━━ INFORMATION GIVEN

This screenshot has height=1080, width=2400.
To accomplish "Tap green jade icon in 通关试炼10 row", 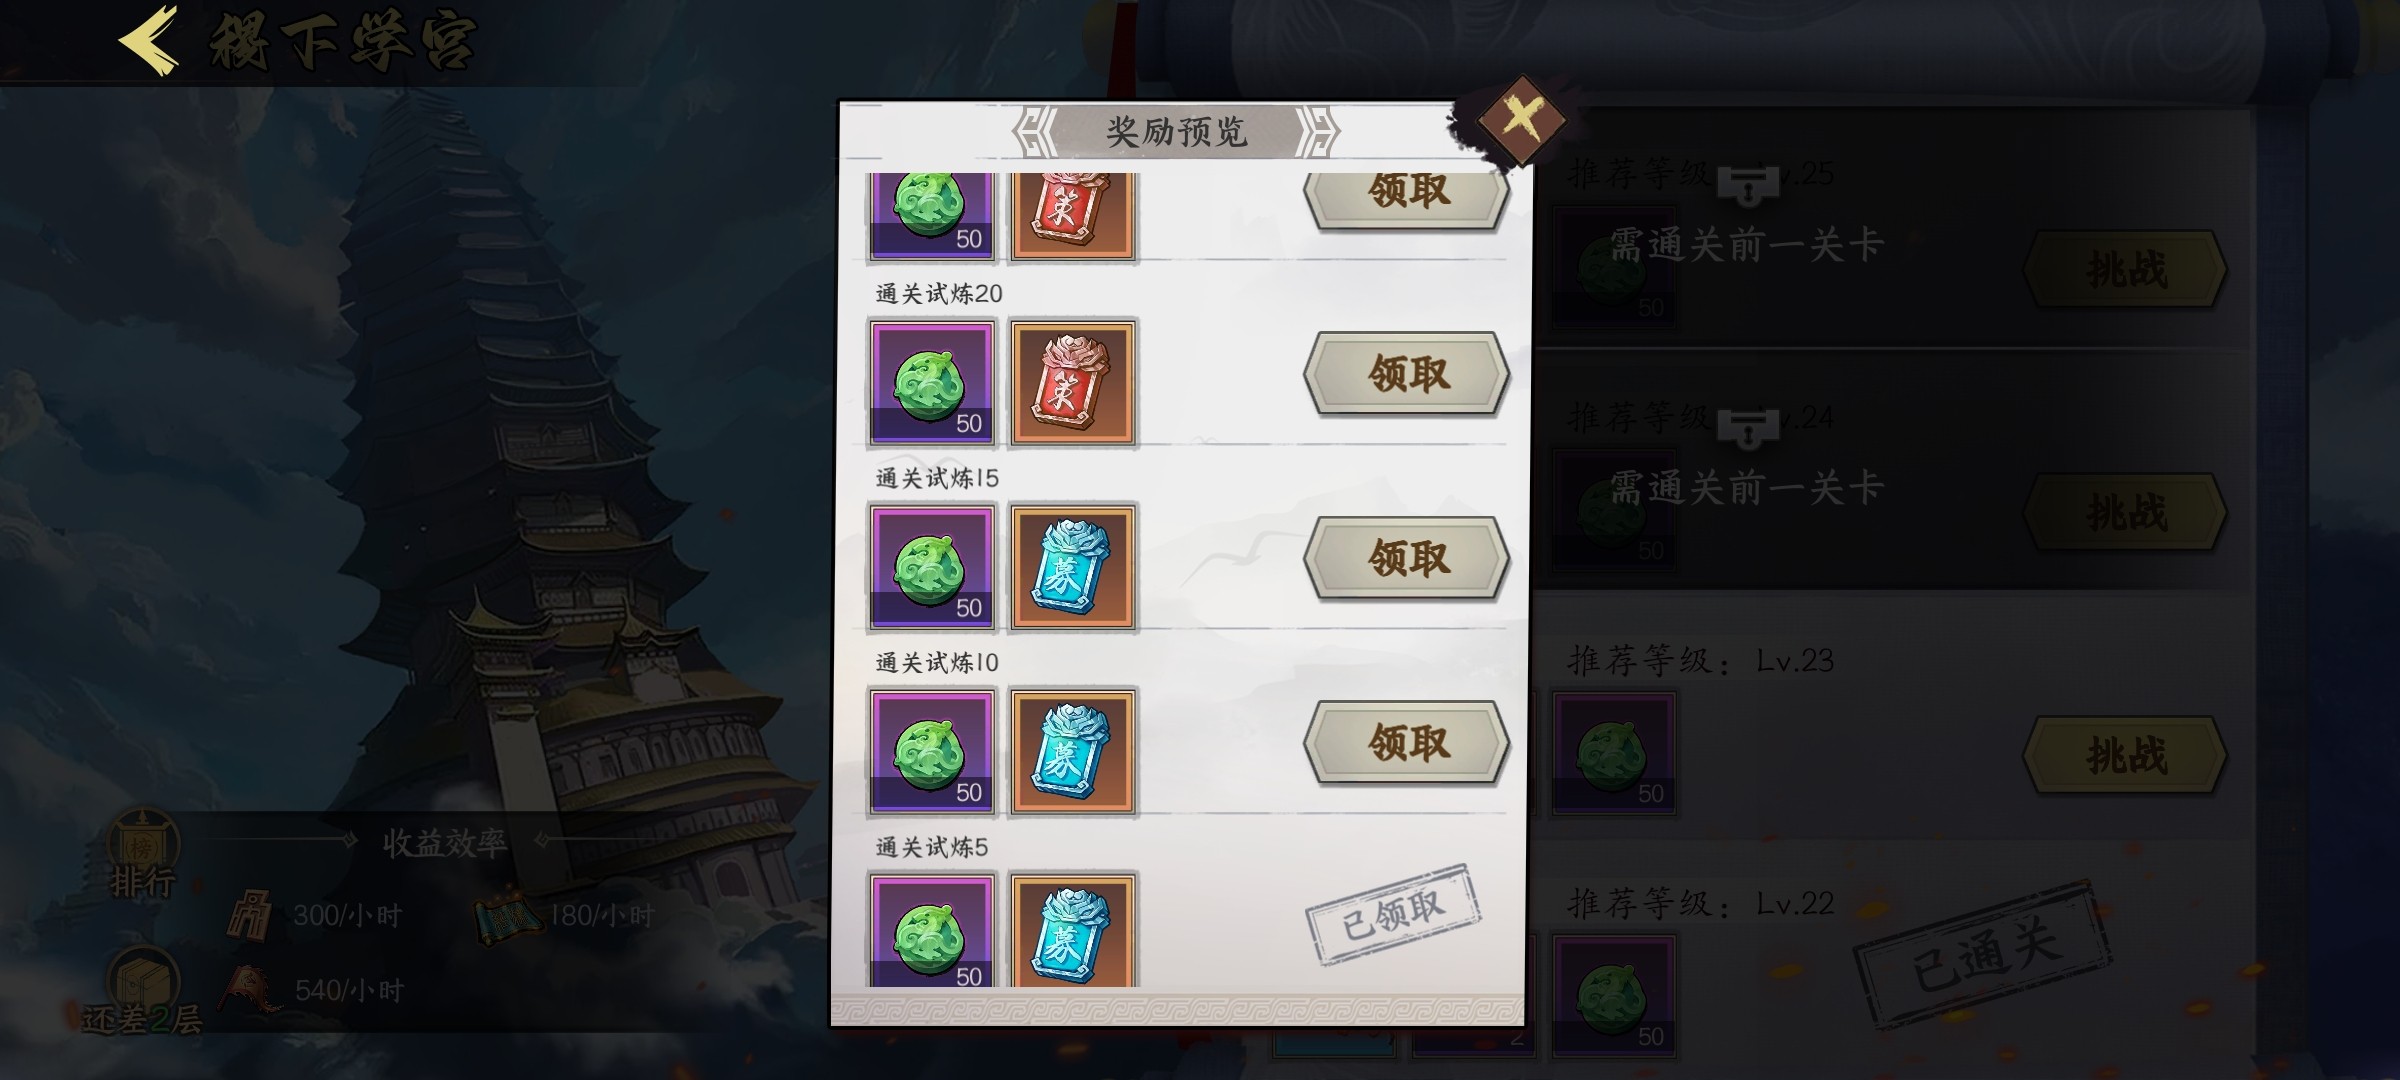I will [x=932, y=752].
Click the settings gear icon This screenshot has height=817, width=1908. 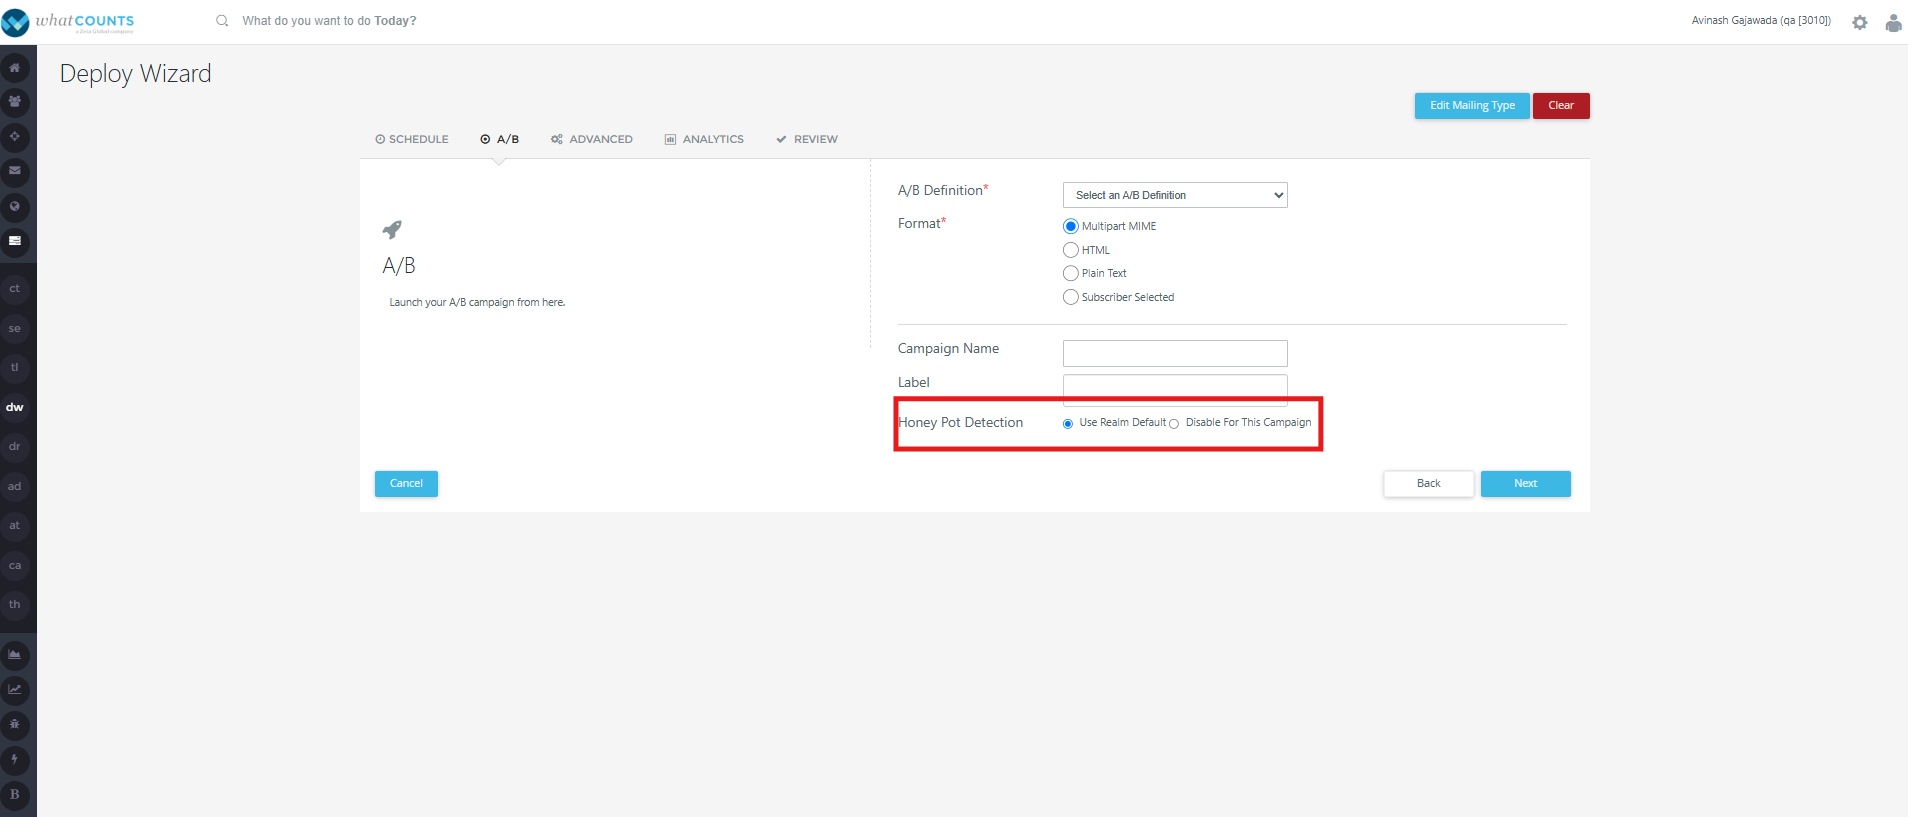[1860, 22]
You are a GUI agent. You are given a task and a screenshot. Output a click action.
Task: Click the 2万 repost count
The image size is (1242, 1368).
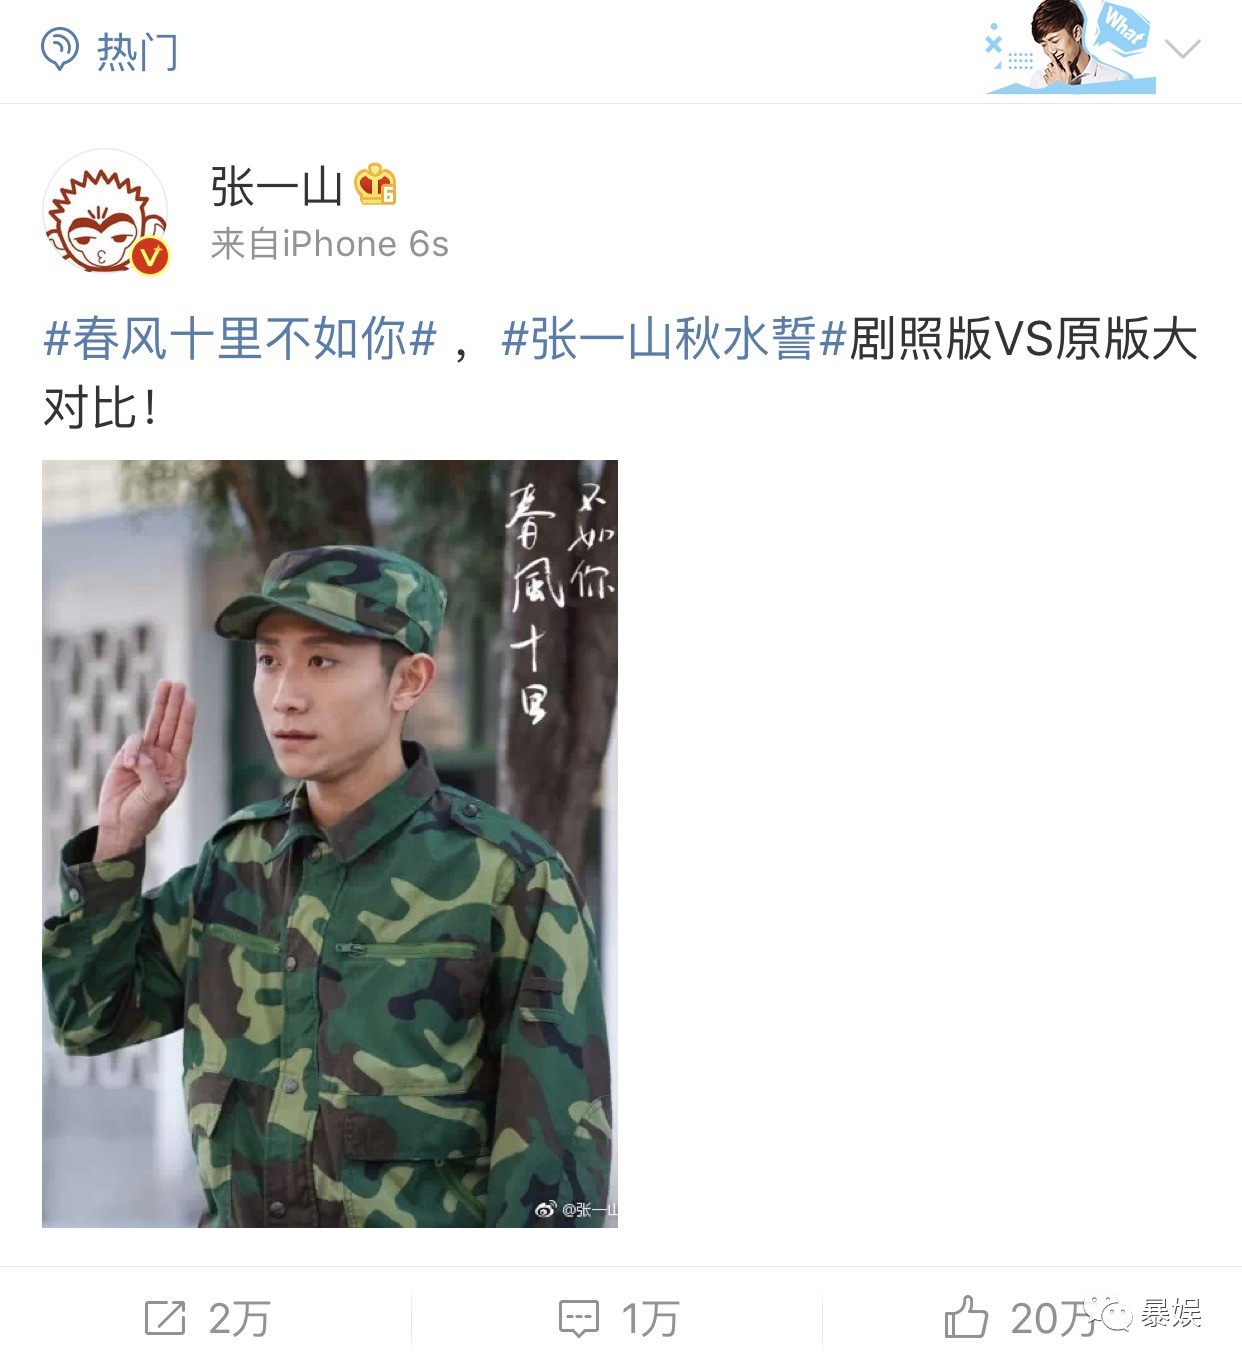click(x=240, y=1319)
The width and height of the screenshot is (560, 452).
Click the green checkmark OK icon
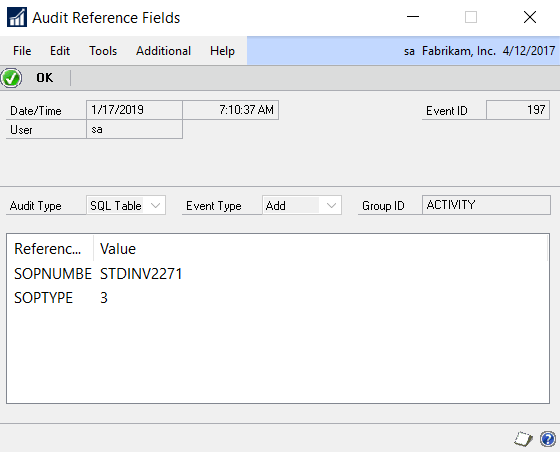click(11, 78)
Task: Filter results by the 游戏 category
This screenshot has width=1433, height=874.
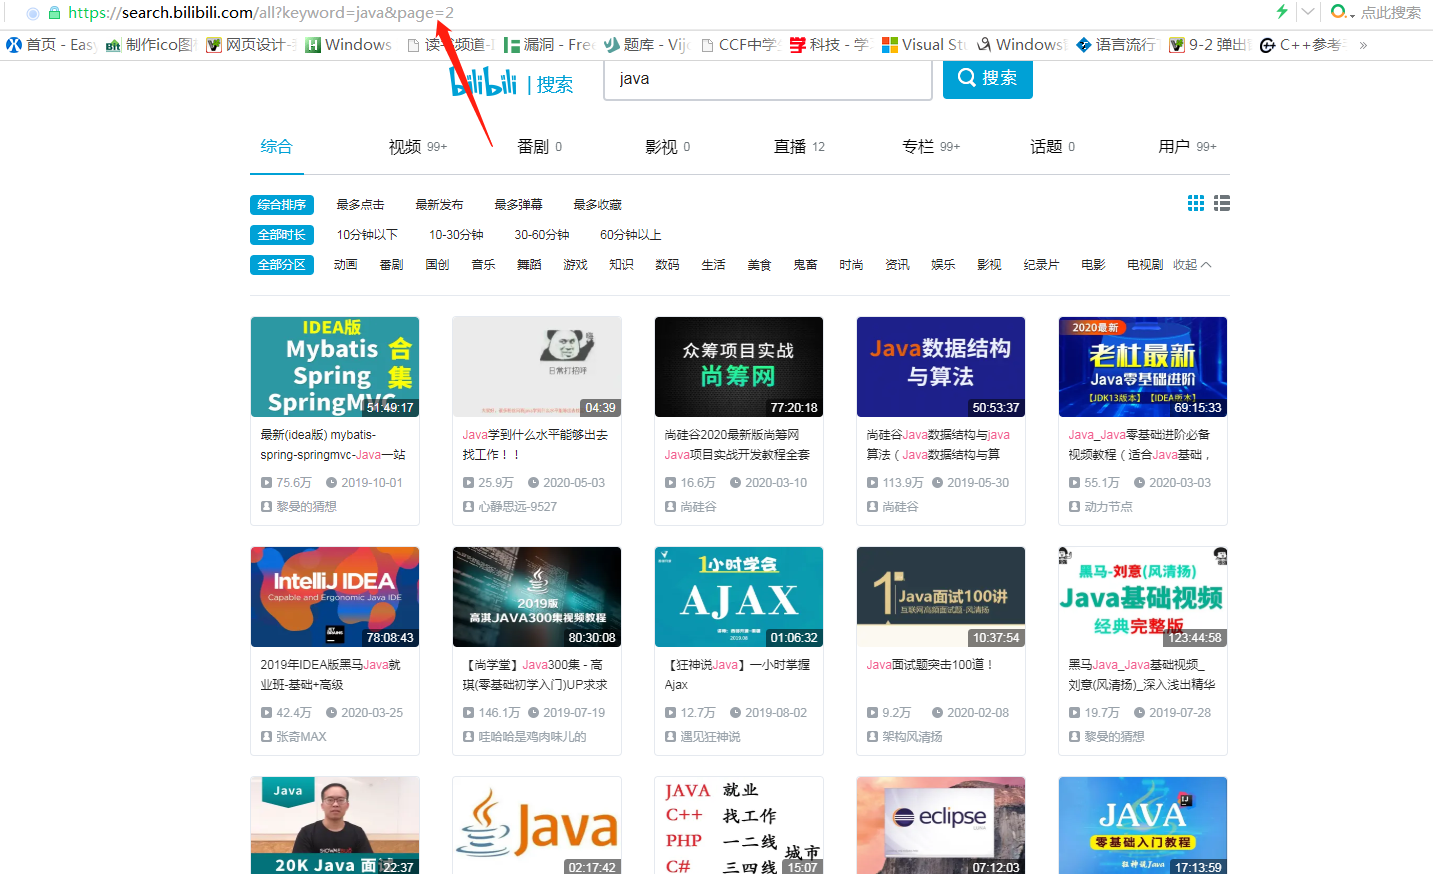Action: tap(575, 264)
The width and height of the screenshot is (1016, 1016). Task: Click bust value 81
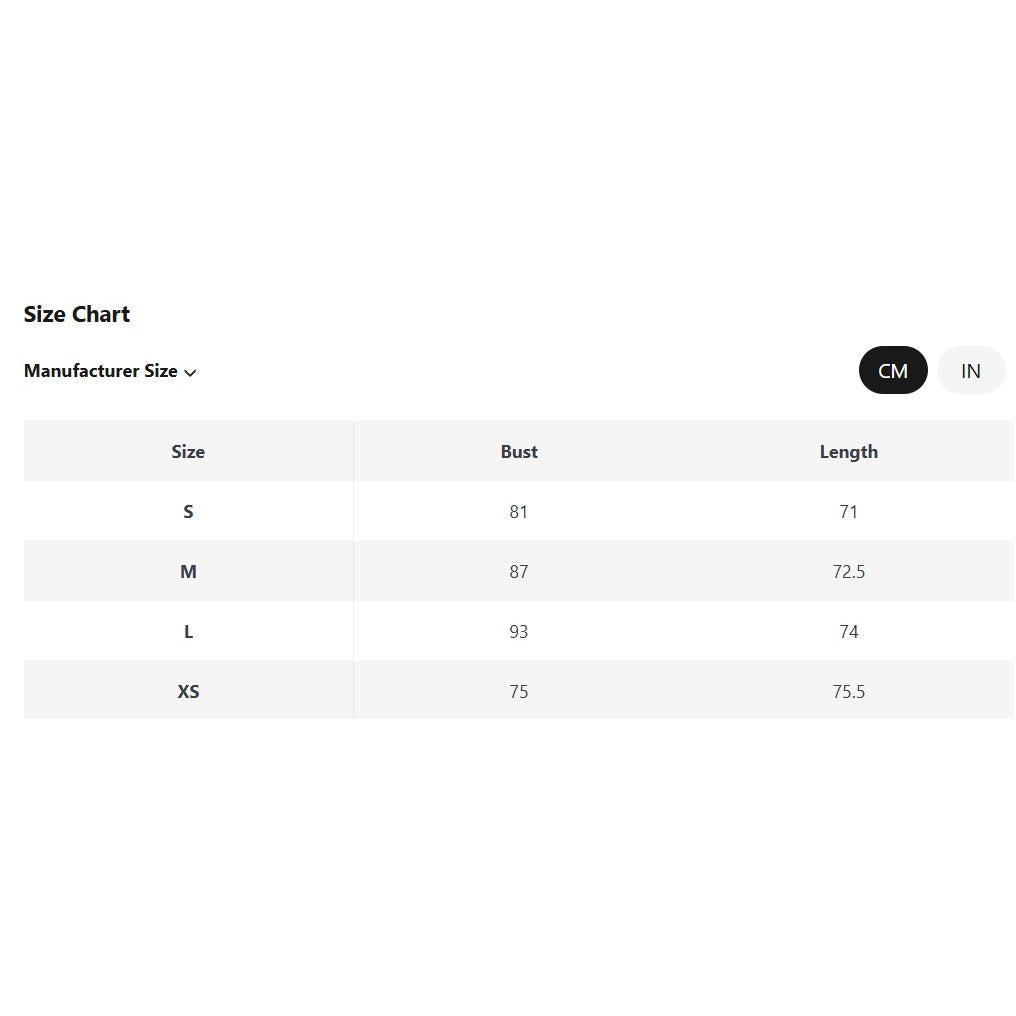click(x=518, y=512)
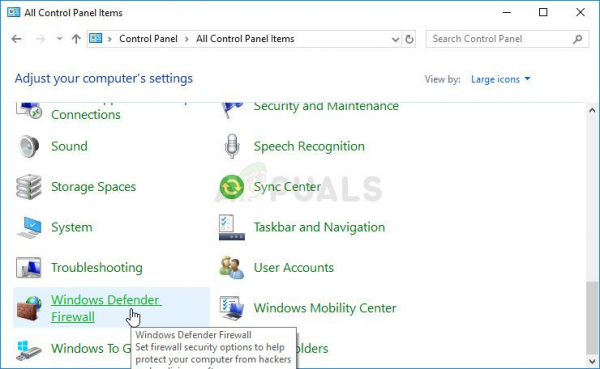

━━━━

» **YOUR GOAL**
Please repeat exactly the lines from the one containing "Task: Click the 2万 repost count" through the last line of the records, both included, and leave out the pictures.

» **SOLVED PROBLEM**
Task: Click the 2万 repost count
The image size is (1242, 1368).
click(x=240, y=1319)
The width and height of the screenshot is (560, 452).
Click the green checkmark OK icon
click(11, 78)
Task: Filter results by the 游戏 category
This screenshot has width=1433, height=874.
Action: tap(575, 264)
The width and height of the screenshot is (1016, 1016). Task: Click bust value 81
click(x=518, y=512)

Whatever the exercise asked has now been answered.